Hi,
Is there a mechanism to alert a user when an admin is impersonating her/him?
It’s not really appropriate that admins can impersonate other users without the user knowing.
We’re using gitlab 8.17.5
Thanks,
Éibhear
1 Like
Nope, not at this moment, but there’s an issue to add more information in the audit log area of a user https://gitlab.com/gitlab-org/gitlab-ce/issues/19480.
Thanks for the answer.
We have a situation where some admin-granted users were impersonating others as a shortcut to asking them to perform the tasks themselves. We’re pulling admin access from them, but it raises the point that impersonation should only be done for beneficial purposes, and therefore the users being impersonated should be informed immediately so that they can confirm it’s for a good reason.
The next step, of course, would be to require permission from the user before impersonation can happen.

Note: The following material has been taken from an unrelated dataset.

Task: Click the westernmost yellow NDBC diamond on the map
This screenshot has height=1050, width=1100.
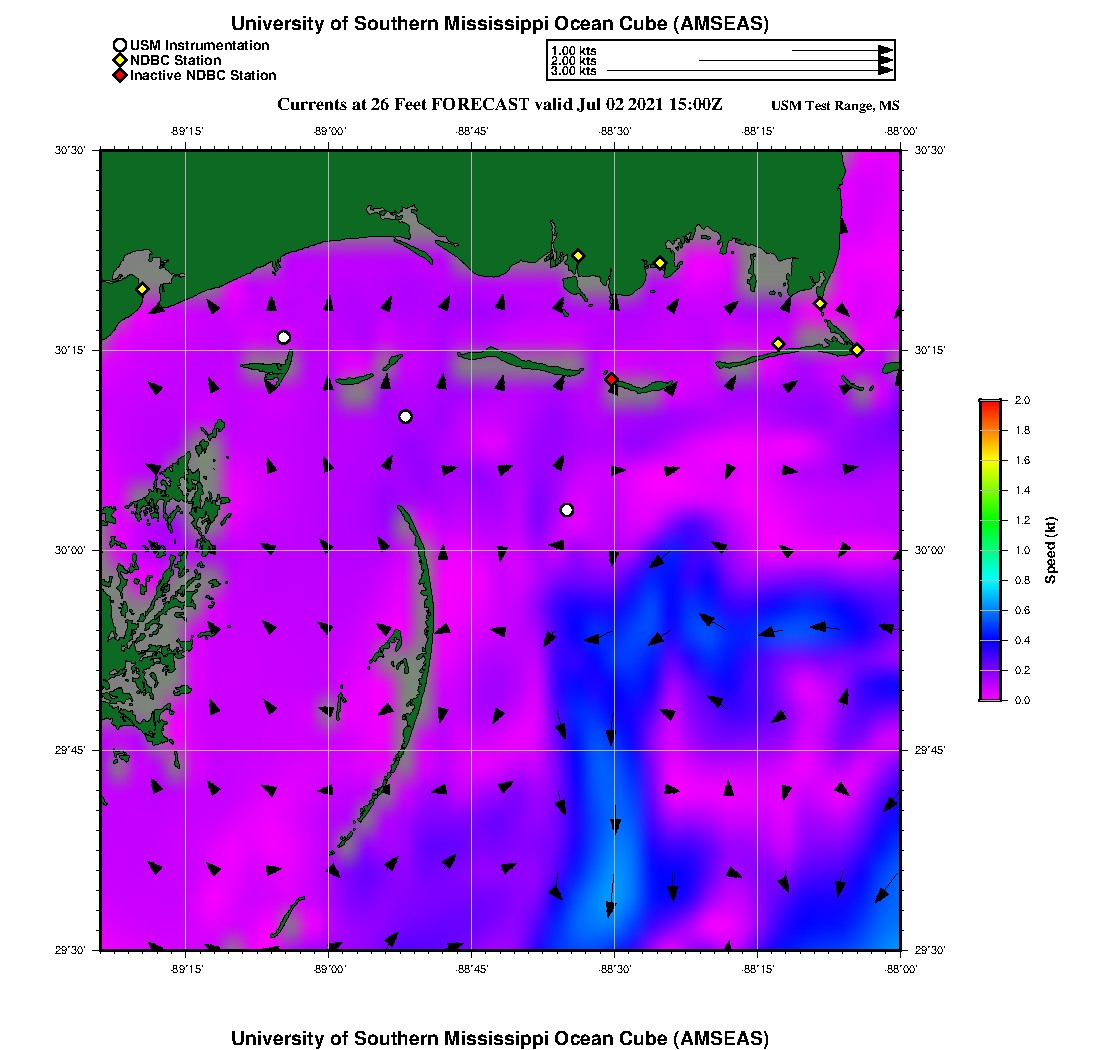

I don’t think an ad-hoc, post-facto, review of the access log would offer much defence against a rogue admin.
While I do like having as much information as possible in the audit logs, it seems like the root issue here is that you couldn’t grant the users the access they needed without having to grant them admin access. The concept of least-privileged-necessary-to-perform-job-task should mean we need more granular permissions, as opposed to just better audit logging (although that’s great too). Aren’t there destructive tasks an admin can perform that no amount of audit logging could save us from?
All great feedback 
@eibhear I’d suggest to open an issue as a feature proposal and put your use case in there.